_What is being asked_
Whichever lines include the word "agent", copy them as they appear in the data.

Stored records:

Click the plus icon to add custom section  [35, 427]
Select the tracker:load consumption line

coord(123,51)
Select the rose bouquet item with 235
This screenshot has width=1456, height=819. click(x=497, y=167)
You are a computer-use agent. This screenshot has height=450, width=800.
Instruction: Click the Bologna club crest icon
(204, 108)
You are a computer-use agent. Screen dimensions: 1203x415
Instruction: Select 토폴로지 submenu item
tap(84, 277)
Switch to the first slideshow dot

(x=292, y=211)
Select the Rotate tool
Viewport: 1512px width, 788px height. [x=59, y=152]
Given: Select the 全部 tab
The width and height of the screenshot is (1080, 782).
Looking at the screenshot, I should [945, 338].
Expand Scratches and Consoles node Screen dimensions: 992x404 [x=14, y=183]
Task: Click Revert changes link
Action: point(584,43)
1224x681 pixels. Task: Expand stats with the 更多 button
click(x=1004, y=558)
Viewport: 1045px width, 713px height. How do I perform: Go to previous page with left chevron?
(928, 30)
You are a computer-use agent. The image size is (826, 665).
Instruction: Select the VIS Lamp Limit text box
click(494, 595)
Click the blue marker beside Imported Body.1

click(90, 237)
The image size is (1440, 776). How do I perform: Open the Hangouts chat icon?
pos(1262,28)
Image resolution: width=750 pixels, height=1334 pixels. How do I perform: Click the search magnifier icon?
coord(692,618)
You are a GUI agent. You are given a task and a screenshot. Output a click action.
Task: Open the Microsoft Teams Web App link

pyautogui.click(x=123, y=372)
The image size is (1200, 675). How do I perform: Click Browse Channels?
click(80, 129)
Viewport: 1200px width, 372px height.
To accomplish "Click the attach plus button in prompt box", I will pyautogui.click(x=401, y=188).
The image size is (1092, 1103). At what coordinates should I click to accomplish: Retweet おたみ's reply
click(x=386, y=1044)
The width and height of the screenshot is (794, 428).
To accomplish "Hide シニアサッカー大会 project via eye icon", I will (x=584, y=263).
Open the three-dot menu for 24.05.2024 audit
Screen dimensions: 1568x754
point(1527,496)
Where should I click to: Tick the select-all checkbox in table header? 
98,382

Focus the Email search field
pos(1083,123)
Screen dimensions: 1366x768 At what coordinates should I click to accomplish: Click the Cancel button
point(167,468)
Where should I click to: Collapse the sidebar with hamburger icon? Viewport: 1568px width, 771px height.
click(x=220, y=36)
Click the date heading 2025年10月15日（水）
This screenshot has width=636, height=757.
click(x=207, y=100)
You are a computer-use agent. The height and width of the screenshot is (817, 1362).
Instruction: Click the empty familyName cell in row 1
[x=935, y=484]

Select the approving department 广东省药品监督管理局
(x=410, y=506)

_Answer to this task_
You are a computer-use agent. This screenshot has height=450, width=800.
You are a computer-use agent. Screen dimensions: 1203x415
You are a computer-use agent. The image size is (826, 665).
You are a GUI agent. You are given a task and a screenshot. Output a click action.
You are a computer-use agent. The height and width of the screenshot is (817, 1362).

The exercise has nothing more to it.